Corey: It’s two classes of problems. My world of cost optimization absolutely is in this world as well. Security is buying fire insurance in case the building burns down. These are all things you should probably do, but you can spend infinite money and effort and time and all of those things and it doesn’t get you one iota closer to your business goals, whereas speeding time-to-market, launching into new markets, and being able to ship faster, that is transformative that gets you to your next business milestone. So, companies will overwhelmingly bias towards investing in that and not the other stuff until they’re caught flat-footed.
Jess: And I’m sure that’s wonderful, but my issue when I come in as a security person to an organization is, what if something goes wrong and it’s no longer—and I hate using buzzwords, but—when we’re thinking about zero trust, one of the principles around zero trust is assuming breach, which is, it’s not a matter of if but when, and it’s not a matter of when but it’s happening right now. Because as blue teamers, which is what I think of myself am, we have to plug all of the holes, we’ve got to try and patch all of the defenses, we’ve got to be the ones who are blocking out every attempt. An attacker only has to succeed once. And so, the way that we see it is there is going to be something in your environment, so what are you doing to make sure that that is contained as much as possible? And that’s proactive work and that’s something I don’t think you can skimp on.

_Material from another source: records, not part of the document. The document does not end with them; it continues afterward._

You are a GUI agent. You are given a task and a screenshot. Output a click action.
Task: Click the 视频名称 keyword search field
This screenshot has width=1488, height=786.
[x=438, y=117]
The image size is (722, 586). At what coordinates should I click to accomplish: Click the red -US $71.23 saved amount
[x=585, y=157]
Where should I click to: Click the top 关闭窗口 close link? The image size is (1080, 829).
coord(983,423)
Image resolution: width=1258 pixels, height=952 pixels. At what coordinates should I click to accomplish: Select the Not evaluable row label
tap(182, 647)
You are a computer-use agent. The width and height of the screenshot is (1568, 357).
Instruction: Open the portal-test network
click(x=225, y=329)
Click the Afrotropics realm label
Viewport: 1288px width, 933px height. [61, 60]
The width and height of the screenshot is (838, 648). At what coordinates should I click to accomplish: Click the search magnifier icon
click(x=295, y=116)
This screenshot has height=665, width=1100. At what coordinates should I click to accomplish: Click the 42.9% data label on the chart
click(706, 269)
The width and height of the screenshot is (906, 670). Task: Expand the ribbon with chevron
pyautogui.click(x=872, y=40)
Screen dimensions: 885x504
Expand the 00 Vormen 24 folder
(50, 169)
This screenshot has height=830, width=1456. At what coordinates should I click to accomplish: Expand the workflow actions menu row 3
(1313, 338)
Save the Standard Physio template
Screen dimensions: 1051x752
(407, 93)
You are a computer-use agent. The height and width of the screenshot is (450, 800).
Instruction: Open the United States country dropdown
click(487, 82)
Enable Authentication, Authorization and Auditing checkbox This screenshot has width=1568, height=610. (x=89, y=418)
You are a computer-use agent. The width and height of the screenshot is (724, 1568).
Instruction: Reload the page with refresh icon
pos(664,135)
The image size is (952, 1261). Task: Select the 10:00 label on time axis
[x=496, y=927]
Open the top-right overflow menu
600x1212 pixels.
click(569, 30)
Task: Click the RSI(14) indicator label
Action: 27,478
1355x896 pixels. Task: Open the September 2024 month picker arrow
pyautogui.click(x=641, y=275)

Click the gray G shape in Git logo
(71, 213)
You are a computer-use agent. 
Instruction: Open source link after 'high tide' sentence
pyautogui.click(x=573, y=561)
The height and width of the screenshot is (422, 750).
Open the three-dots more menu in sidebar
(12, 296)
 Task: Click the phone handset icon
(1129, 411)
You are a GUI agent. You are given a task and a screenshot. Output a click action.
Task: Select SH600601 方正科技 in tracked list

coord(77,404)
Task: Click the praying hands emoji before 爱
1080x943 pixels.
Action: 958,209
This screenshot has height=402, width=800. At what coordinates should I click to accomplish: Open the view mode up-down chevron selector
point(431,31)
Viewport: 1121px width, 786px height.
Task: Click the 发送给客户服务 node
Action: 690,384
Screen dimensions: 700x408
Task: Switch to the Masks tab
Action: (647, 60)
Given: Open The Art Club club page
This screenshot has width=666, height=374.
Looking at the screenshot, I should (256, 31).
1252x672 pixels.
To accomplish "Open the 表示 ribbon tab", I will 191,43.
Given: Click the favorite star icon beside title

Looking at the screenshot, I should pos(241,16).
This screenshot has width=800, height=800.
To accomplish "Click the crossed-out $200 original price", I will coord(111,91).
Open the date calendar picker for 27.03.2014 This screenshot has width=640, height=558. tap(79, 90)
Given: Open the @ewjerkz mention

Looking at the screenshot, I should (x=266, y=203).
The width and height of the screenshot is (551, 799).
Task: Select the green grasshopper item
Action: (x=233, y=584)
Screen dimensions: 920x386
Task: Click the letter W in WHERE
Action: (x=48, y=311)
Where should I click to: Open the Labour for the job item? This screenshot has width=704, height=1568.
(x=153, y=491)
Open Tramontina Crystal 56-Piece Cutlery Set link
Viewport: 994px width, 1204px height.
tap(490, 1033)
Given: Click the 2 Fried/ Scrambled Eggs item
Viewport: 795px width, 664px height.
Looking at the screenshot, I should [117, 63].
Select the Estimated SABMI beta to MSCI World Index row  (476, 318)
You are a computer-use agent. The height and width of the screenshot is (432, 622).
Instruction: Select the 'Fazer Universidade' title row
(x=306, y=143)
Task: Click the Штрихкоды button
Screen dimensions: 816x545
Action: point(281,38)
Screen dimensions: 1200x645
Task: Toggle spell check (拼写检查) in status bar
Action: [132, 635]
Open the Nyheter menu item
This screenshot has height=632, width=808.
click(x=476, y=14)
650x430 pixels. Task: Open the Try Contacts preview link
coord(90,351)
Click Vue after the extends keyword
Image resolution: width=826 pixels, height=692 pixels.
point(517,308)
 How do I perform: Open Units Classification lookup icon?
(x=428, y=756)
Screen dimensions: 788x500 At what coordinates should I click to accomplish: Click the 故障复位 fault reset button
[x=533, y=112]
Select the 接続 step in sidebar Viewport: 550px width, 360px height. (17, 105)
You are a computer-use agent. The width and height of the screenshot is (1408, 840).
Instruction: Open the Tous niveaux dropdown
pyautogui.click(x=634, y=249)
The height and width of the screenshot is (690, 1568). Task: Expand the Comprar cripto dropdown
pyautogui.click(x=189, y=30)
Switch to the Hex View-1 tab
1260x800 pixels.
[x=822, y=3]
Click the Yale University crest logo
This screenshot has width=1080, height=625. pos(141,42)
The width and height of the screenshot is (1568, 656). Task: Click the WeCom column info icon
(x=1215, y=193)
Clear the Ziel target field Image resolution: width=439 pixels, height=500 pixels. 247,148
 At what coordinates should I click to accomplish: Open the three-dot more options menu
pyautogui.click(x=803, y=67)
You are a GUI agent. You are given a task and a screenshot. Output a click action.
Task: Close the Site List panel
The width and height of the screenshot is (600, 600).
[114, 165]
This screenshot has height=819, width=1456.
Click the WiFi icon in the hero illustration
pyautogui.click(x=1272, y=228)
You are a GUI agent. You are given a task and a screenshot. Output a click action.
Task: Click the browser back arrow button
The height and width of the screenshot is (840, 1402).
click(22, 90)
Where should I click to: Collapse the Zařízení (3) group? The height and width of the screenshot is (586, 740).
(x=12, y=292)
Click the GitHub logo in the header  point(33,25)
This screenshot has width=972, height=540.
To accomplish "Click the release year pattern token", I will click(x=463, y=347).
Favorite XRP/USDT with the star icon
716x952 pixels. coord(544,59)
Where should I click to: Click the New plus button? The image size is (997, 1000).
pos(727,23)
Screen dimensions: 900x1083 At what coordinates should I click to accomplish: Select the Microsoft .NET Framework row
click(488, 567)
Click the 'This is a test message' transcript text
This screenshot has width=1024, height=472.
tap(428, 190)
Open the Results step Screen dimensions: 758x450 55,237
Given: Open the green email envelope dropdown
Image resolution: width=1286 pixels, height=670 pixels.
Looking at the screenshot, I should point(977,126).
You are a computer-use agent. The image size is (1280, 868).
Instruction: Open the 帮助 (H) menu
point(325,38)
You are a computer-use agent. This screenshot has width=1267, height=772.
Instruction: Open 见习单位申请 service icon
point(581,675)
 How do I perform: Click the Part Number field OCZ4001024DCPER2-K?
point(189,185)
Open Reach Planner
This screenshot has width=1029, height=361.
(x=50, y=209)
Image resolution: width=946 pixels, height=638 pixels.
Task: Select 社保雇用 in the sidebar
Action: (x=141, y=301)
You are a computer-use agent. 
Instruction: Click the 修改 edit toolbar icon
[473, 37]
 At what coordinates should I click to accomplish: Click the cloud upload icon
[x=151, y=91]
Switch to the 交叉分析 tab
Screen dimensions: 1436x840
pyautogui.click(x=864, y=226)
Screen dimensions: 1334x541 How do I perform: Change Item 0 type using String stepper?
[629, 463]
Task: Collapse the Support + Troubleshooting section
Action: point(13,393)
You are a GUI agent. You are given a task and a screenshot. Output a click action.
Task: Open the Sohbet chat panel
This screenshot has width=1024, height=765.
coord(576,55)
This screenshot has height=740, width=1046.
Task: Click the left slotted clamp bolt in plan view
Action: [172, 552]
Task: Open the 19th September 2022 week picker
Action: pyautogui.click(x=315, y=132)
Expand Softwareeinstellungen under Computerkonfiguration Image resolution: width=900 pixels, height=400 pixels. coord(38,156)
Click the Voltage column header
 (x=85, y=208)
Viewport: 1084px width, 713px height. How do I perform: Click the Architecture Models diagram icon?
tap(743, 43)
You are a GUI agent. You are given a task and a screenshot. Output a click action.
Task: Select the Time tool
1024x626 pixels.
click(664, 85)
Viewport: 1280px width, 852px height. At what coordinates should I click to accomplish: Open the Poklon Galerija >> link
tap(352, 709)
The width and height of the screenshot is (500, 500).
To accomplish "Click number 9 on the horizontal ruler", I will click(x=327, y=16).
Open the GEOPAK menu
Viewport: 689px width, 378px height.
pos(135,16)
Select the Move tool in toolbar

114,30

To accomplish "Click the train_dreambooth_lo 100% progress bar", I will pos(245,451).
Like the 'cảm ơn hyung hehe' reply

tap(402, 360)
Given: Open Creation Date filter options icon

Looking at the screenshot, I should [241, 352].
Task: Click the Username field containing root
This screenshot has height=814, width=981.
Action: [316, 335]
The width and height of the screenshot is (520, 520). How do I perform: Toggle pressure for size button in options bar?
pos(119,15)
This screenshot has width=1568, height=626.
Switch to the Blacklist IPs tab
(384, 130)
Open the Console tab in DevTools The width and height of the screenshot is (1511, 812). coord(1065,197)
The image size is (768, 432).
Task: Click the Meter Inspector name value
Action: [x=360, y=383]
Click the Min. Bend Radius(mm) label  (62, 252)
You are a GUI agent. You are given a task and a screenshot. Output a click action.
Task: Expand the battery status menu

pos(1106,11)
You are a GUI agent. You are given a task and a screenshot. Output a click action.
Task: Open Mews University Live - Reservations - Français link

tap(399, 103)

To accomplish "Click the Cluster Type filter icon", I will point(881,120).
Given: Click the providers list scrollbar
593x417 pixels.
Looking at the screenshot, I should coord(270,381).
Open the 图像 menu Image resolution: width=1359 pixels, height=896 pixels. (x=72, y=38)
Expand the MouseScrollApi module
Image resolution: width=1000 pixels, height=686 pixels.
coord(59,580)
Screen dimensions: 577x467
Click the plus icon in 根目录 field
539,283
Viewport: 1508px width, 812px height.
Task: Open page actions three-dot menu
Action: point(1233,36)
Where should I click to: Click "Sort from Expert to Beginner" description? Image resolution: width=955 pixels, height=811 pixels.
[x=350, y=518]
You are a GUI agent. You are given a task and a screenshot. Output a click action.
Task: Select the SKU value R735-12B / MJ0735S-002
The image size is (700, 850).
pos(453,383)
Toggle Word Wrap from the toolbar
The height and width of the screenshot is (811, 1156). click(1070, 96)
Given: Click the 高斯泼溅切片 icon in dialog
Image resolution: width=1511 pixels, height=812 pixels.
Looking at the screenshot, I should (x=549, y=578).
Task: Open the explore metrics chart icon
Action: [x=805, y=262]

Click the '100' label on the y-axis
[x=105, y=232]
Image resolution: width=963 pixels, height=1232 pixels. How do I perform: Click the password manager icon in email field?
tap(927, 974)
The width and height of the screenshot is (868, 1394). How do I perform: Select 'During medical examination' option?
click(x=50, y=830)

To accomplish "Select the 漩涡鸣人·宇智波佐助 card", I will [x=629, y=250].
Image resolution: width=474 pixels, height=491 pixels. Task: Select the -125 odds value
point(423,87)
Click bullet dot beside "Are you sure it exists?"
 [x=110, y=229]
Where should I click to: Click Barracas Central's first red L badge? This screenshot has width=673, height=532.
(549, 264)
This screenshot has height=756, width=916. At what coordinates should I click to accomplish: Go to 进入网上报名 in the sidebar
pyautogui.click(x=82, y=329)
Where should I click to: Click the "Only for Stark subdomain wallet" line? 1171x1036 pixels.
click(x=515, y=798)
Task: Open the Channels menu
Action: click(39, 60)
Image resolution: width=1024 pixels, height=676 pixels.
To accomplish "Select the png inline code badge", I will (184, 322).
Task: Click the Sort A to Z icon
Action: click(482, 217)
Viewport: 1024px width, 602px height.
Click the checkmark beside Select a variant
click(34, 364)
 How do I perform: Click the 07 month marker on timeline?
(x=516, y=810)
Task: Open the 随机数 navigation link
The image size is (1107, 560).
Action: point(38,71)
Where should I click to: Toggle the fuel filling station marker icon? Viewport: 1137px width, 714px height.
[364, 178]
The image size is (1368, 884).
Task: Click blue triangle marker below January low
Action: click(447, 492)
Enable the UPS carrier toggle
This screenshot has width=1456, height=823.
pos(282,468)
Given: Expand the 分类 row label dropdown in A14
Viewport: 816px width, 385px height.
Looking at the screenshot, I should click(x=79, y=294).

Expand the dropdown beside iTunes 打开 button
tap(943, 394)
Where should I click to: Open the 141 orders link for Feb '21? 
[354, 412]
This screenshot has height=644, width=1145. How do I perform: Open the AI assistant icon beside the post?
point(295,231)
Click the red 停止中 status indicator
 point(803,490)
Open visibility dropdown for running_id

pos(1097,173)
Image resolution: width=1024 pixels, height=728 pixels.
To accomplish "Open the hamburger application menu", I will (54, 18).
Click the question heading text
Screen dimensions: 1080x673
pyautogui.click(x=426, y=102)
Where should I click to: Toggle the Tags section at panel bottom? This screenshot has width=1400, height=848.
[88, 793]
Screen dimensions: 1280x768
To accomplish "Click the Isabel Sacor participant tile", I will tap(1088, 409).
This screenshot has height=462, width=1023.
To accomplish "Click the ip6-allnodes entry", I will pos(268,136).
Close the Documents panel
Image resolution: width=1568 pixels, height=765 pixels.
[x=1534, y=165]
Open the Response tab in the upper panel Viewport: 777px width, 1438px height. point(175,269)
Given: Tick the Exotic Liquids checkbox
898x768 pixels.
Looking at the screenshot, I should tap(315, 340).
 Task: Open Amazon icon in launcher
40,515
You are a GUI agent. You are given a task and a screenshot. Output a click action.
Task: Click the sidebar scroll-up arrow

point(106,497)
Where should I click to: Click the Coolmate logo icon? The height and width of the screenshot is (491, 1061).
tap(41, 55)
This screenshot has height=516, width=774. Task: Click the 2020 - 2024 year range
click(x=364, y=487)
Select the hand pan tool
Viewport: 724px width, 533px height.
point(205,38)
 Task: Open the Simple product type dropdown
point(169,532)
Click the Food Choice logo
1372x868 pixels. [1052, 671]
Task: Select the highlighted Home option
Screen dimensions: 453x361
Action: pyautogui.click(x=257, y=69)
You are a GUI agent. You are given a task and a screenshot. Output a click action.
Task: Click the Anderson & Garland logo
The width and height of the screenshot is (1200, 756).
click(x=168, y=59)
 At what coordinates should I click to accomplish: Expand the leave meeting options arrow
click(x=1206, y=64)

Corey: It is. And it’s defense-in-depth. You can also turn it into business value if you’re clever enough. For example, whenever a cloud provider releases a new service that I can’t figure out how to configure all I do is, I wind up scoping a security role to just that service and then leaking credentials online. I wait, you know, 20 minutes for someone to exploit it and then configure the thing, presumably to mine Bitcoin. Great. Then I turn off the Bitcoin stuff and I take the config that they’ve built and there we go. It’s how we outsource intelligently on a budget. Uh, professional advice: please don’t do that.
Jess: [laugh]. I was going to say, that’s certainly a unique way of configuring services in the cloud. I’m not sure I would recommend it for everyone, but for you, I can totally see that working [laugh].
Corey: Yeah, I learned it from my buddy. He works at a bank. What of it? Yeah, it doesn’t go well.
Jess: [laugh]. When it comes to all of the stuff—and I think that’s probably one of the big issues that we have with the cloud, and I love the fact that the title of this is Screaming in the Cloud because we’re looking at all of the stuff that keeps coming out, everything is changing so quickly, how do you secure it when you don’t know from one week to the next what new services are going to be included, what changes are going to be made to the services that you are already currently using? How do you keep up to date with that? And I think that is what leads to security being seen as ‘the no people,’ which I hate. Security shouldn’t be ‘no.’ Security should be ‘yes, but.’
It also leads to, hopefully, our operations teams being a little bit more on the ball when it comes to that security. Because if they’re the ones who are looking at putting these new services or new productivity features in place, they should be vetting them from a security perspective as well. I say should. Maybe not necessarily actually happening and that’s a bridge we kind of need to cross at the moment.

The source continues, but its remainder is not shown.